Last Friday, the North Carolina State Board of Community Colleges voted to change the system’s open-door admission policy, which would allow 58 colleges to refuse to admit prospective students who may present a significant threat.
The vote came almost two weeks after Jared Loughner allegedly killed six people and wounded 13 others in Tucson, Ariz. Loughner himself was expelled from his community college after reportedly displaying erratic behavior in class and shooting a video of himself in which he called the campus “my genocide school.”
The motivation behind the board’s decision came not from the Arizona shooting, but from the Virginia Tech shooting in 2007. In that incident, a student with a history of mental illness killed 32 others and then himself. It was the deadliest school shooting in U.S. history and brought awareness to the lack of attention the mentally ill receive in being diagnosed and treated. It also made campuses and boards across the country like the one in North Carolina cognizant of the threat the mentally ill can pose and the necessity of colleges to use discretion when admitting candidates to protect the safety of other students.
Although the Virginia Tech shooting initiated the change, which had been in the works since last year, both incidents illustrate why colleges should not only be allowed to use discretion when admitting applicants, but also refer those not admitted under the measure to a psychiatrist or other professional. The Virginia Tech incident likely would have been avoided if there was a similar measure in place to the one proposed in North Carolina, and the Arizona shooting also would have likely been prevented if the community college that expelled Loughner had helped him seek treatment.
The vote received some opposition, primarily from the American Civil Liberties Union of North Carolina.
“It’s very broad and very vague,” said Sarah Preston, policy director for the state chapter of the ACLU. “You could have 58 different interpretations of the policy.”

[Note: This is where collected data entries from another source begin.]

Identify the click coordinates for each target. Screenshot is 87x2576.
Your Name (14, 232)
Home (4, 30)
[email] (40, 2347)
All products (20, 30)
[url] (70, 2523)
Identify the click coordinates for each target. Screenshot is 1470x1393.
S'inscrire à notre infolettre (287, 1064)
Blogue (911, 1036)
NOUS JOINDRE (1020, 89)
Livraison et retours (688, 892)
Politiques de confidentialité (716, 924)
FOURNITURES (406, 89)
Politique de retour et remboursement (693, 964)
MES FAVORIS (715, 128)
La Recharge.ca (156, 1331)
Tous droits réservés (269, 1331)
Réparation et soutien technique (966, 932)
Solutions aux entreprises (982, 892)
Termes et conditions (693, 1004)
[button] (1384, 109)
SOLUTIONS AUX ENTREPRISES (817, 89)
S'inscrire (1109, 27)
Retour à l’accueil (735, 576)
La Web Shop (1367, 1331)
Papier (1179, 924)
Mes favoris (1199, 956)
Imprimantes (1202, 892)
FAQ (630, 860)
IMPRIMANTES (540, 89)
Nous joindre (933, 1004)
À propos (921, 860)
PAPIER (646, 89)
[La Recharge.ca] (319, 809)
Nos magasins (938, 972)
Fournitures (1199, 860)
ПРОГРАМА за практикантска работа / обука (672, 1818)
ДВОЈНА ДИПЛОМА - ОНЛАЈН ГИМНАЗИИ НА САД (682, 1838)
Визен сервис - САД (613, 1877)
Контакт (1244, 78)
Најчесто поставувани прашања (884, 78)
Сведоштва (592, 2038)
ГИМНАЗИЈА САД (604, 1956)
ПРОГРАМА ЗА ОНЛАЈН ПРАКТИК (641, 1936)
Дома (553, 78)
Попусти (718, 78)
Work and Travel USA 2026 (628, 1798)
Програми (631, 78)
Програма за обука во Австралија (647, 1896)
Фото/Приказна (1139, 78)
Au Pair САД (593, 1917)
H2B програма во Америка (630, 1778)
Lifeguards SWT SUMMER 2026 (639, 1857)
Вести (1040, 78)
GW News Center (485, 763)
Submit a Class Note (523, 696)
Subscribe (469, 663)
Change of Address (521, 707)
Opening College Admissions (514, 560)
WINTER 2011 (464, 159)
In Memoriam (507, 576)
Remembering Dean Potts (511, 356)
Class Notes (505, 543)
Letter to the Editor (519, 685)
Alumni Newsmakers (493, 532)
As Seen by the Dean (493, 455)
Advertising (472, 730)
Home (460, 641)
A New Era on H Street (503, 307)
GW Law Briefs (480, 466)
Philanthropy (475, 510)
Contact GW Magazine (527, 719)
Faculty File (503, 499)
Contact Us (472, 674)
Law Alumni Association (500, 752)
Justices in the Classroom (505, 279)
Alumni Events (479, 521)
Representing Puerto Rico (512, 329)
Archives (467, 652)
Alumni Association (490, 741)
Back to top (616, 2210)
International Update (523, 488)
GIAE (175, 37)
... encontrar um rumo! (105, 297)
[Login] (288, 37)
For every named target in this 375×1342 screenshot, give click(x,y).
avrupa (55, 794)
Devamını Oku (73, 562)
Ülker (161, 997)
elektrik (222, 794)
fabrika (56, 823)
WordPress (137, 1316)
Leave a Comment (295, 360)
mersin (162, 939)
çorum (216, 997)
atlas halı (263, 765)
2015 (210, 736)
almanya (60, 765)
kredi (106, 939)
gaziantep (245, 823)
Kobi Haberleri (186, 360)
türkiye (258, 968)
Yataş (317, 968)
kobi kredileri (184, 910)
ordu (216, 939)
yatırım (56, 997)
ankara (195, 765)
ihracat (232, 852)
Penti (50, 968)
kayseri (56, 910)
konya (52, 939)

Indeed, the policy does not clearly define when a student should or shouldn’t be admitted. But that is the point: It leaves it up to the college to decide which students should not attend based on their medical history. Students are then allowed to appeal if they feel the denial was an error. This allows for flexibility on the part of the college while also giving students the chance to be treated fairly.
Ultimately, the board’s move is a good one, and the same discretion should be permitted at both public universities, like Virginia Tech, and private universities that are not subject to many of the rules public colleges and universities are in the first place. But to adequately ensure safe campuses, they should go a step further and train professors to better recognize students in distress and get them treatment. These precautions might have helped Jared Loughner and Virginia Tech shooter Seung-Hui Cho.
Jack Enright is a sophomore political science and economics double major from Tomball.